Ruggeri, quarant’anni sono una cifra importante. Negli anni, è stato innegabile il legame di tanti big della musica italiana con la Nazionale. Leggenda metropolitana vuole che quando la Nazionale chiama anche gli impegni musicali passano in secondo piano.
«Va detto che per noi queste occasioni sono importanti anche perché ci permettono di “rimettere in circolo” la fortuna che abbiamo avuto nella vita. C’è ancora bisogno di passione, solidarietà, empatia. Noi siamo ancora qui, orgogliosi di essere parte di una tradizione longeva dalla storia consolidata».
Che effetto fa avere dall’altra parte una selezione di politici?

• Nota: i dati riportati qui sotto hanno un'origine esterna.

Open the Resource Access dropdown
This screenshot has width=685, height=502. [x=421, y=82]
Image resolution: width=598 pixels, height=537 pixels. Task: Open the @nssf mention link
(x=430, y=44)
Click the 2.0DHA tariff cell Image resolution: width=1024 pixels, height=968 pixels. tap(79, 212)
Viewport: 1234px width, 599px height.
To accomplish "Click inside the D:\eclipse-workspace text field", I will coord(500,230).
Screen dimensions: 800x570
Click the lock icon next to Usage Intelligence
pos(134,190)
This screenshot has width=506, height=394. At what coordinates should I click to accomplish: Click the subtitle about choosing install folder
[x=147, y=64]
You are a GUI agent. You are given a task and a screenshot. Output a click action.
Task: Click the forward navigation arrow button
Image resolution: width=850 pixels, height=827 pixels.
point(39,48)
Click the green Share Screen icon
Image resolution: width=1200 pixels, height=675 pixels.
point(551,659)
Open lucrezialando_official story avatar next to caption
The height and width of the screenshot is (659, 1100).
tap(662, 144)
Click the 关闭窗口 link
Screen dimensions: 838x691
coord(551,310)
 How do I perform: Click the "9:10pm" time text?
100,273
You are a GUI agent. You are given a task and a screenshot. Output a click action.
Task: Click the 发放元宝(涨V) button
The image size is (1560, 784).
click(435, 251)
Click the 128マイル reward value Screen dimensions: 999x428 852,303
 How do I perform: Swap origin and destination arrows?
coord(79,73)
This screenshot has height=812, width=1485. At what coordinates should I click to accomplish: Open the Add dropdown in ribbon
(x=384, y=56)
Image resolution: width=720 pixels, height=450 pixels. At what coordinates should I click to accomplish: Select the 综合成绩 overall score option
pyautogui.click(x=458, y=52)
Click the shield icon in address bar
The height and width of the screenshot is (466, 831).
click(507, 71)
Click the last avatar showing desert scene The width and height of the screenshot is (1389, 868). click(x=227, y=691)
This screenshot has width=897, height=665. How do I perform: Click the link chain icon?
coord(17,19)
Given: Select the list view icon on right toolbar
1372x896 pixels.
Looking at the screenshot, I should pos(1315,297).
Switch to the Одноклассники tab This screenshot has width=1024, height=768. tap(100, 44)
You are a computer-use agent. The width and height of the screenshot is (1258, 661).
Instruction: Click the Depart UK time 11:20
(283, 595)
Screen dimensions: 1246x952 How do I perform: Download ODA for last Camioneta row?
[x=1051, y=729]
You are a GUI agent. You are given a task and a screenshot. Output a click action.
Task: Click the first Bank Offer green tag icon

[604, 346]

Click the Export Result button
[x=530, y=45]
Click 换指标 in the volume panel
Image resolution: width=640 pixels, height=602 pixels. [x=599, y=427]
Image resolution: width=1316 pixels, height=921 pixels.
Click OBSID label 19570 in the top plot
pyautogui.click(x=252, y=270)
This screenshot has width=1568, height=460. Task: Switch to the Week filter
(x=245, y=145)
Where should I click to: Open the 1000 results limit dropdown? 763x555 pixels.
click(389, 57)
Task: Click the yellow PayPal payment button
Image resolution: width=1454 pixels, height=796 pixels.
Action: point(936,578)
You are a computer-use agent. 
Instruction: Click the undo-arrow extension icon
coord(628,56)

«Beh, negli anni ne sono successe di situazioni particolari. Ricordo la foto storica di Gianfranco Fini che, dopo un gol di Massimo D'Alema gli corre incontro per fare festa. Dico, ce la vedreste Marine Le Pen a esultare insieme a Macron? Il bello della Partita del Cuore è anche questo».
Calcio e politica, l’uno specchio dell'altra. Metafora reciproca. Anche pensando alla batosta agli Europei, c'è chi dice che la Nazionale di Spalletti è l'espressione delle contraddizioni del Paese. Cosa ne pensa?
«Temo sia vero, anche se c’è da tener conto delle contraddizioni del mondo del calcio, delle dinamiche delle squadre di club che aprono a tanti stranieri, chiudendo spazi e opportunità di crescita ai giocatori italiani. Giusto far giocare i vari Platini, Zidane. Ma spesso si acquistano da fuori giocatori di media caratura a discapito dei nostri giovani. D'altra parte, le pause del campionato per le competizioni internazionali sono vissute spesso con un certo fastidio, quando la Nazionale avrebbe bisogno di molte occasioni durante l’anno per rendersi competitiva».
Torna all’Aquila dopo il concerto nel 2020, in un’estate in cui suonare dal vivo era difficilissimo a causa delle restrizioni legate al Covid.
«L’ho fatto grazie al coraggio del sindaco Pierluigi Biondi: in un momento in cui tutto si fermava ebbe il coraggio di andare avanti con l'organizzazione di questo concerto. Si comportò da fuoriclasse. Sono contento di tornare all'Aquila, città simbolo di rinascita».
Forse non ha più senso parlarne, ma bisogna rendere giustizia alla sua determinazione a voler suonare dal vivo, nel rispetto delle norme di sicurezza ma senza concedere nulla alle apprensioni collettive di quel momento: un atteggiamento che tra i suoi colleghi non fu molto di moda.
«La parola che mi viene è “panico”, paura di perdere consensi prendendo posizioni talvolte scomode. Ci vuole coraggio e, come diceva Manzoni per bocca di don Abbondio, “Il coraggio, uno, se non ce l’ha, mica se lo può dare”».
Che estate sta vivendo?
«Un estate di concerti, di presentazioni del mio ultimo libro 40 Vite (senza fermarmi mai), estate di occasioni di incontro».